Im Fokus sind sämtliche Kinder dieser Einrichtungen rund um ihren vierten Geburtstag. Ein wohl gewählter Zeitpunkt, denn gerade in diesem Alter ist schließlich noch ausreichend Zeit für weitergehende Hilfe, die dann bis zur Einschulung erfolgen kann – selbst wenn die Wartezeiten in den Frühförderstellen mitunter Monate betragen.

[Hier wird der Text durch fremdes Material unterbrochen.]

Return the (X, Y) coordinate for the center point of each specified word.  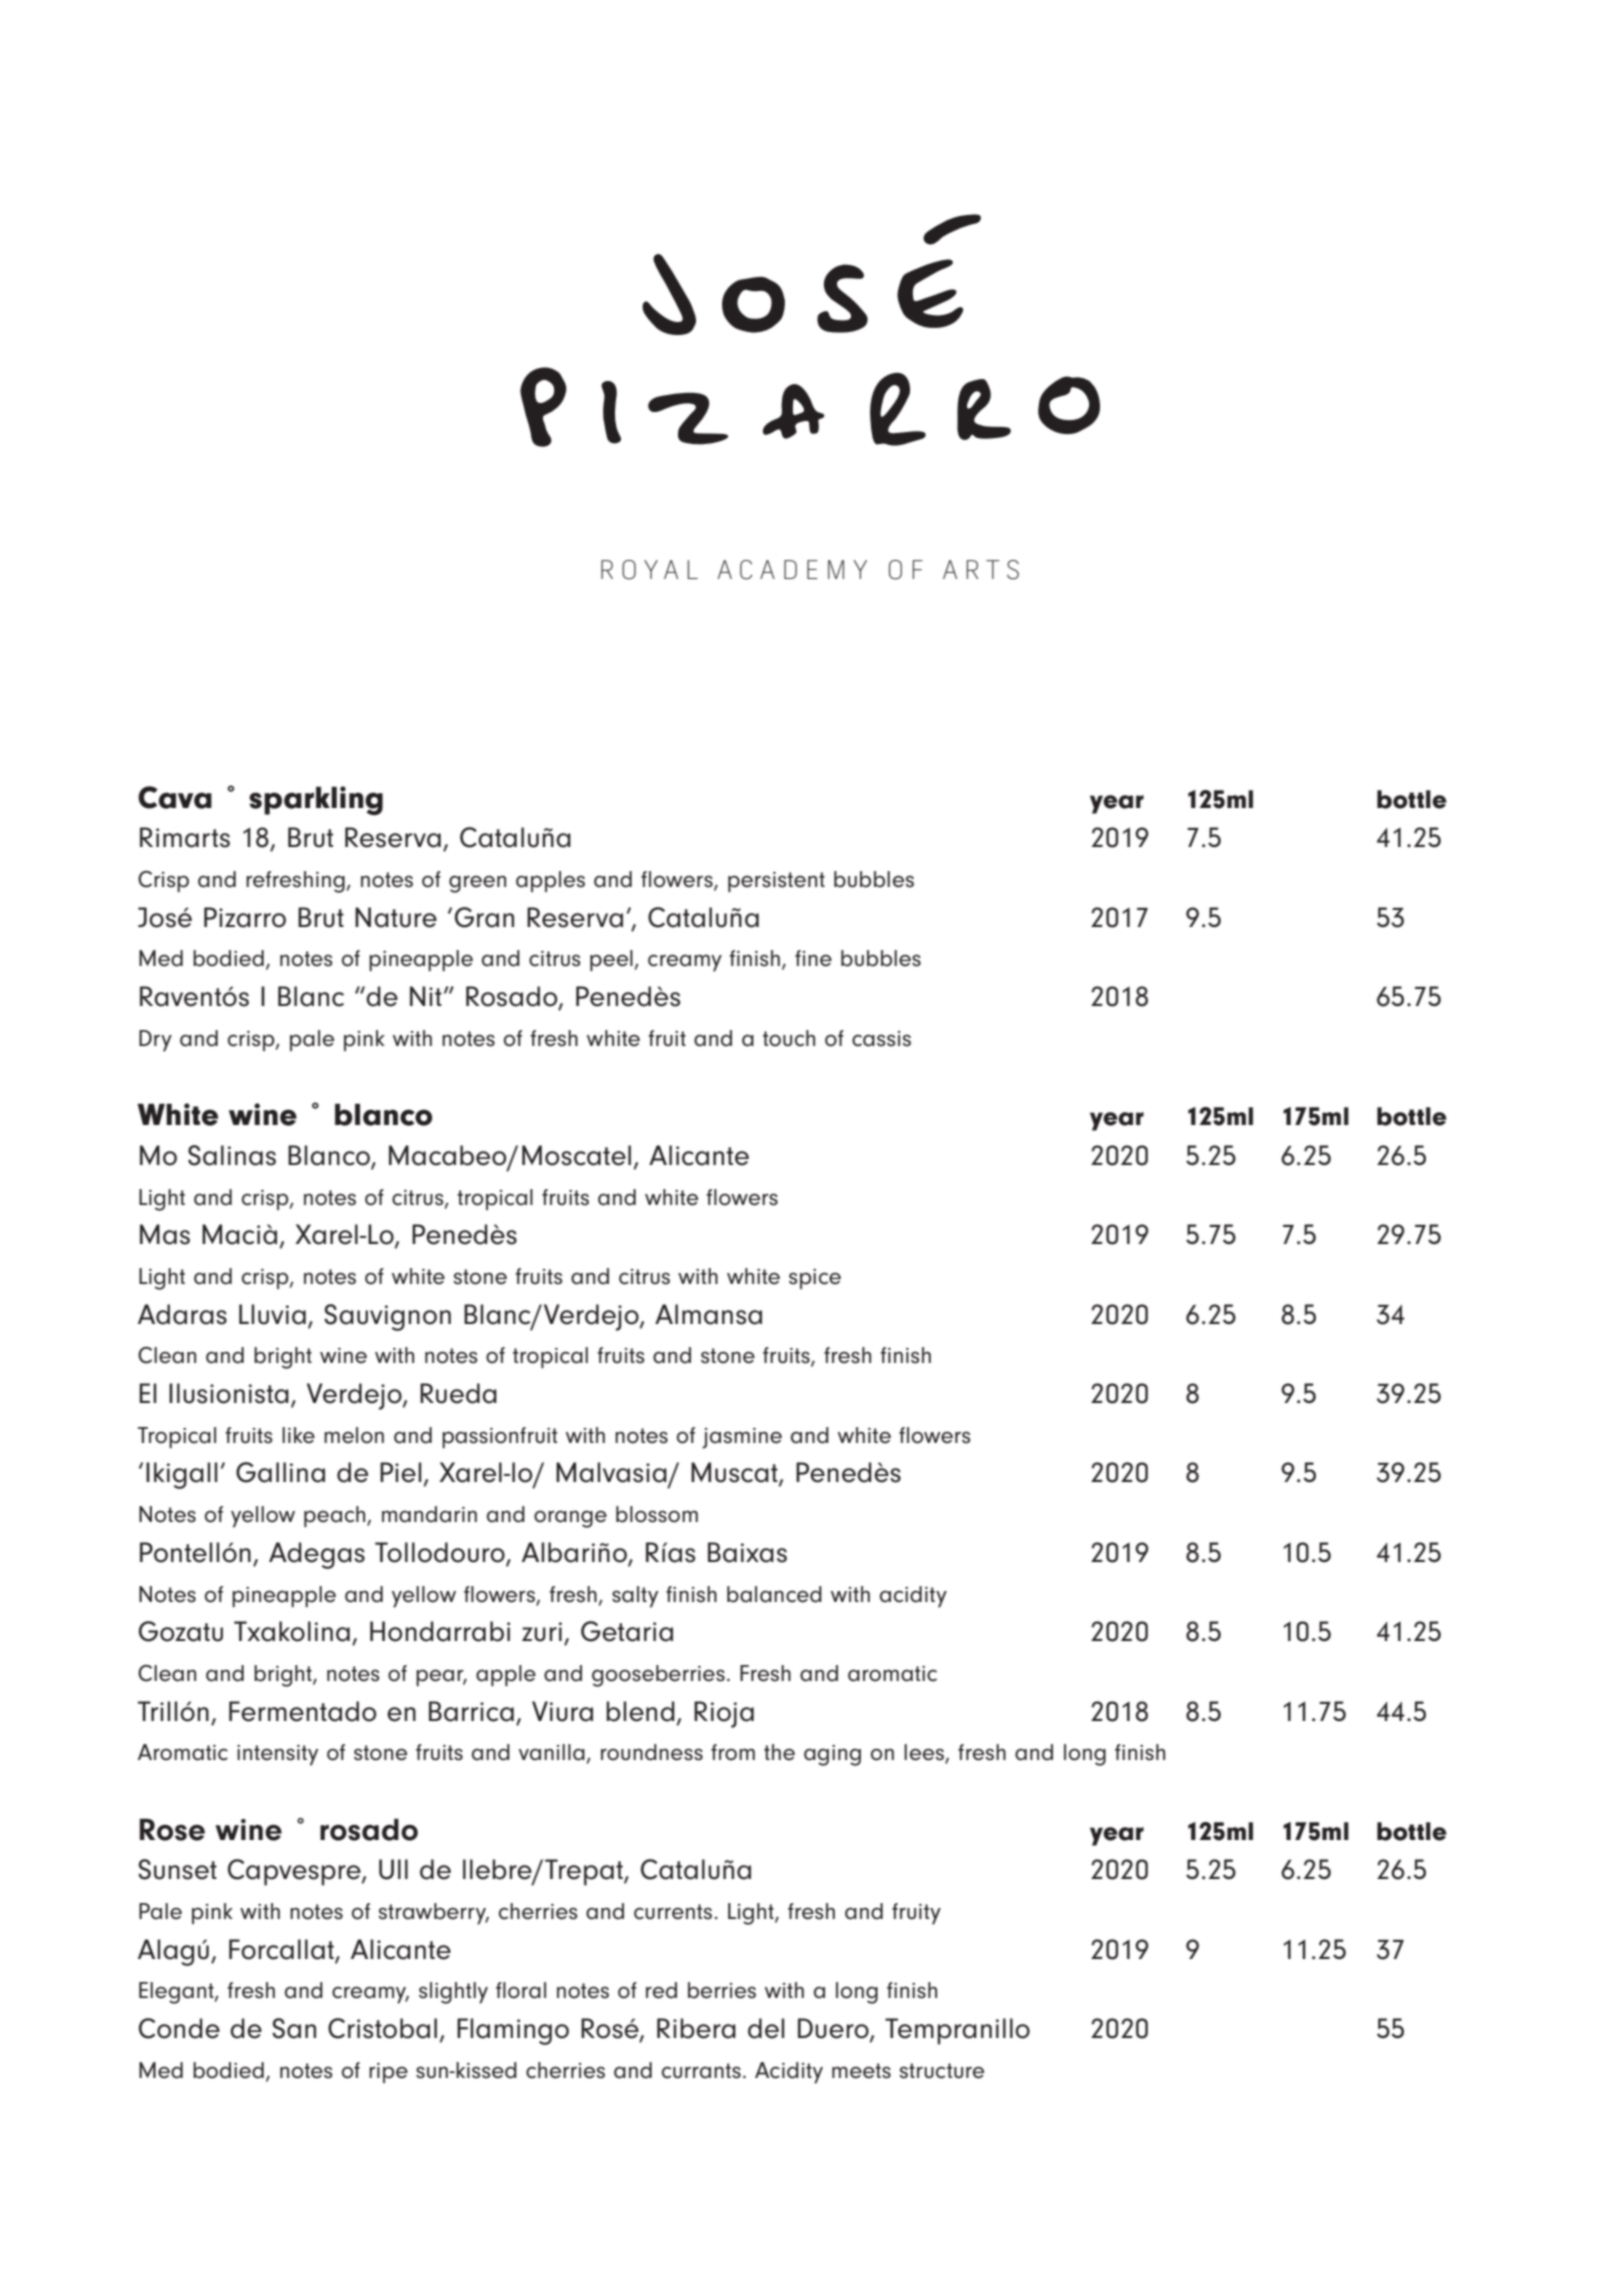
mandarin (429, 1514)
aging (832, 1755)
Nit (426, 996)
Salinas (232, 1155)
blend (640, 1711)
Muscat (735, 1473)
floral (521, 1990)
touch (789, 1038)
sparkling (316, 800)
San (294, 2028)
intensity (277, 1755)
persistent (776, 882)
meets (861, 2071)
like (298, 1435)
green (477, 884)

„Für Eltern ist das ein total schmerzhafter und langwieriger Prozess, manche Eltern können das auch schlicht nicht glauben“, berichtet Christina Wehrenbeck von den Erfahrungen des F.i.T-Teams während ihrer Arbeit. Und auch davon: Dass es 2012, als das Projekt an den Start ging, noch nicht so viele Familien gegeben habe, die „schlicht nicht wussten, was eine Logopädie ist“.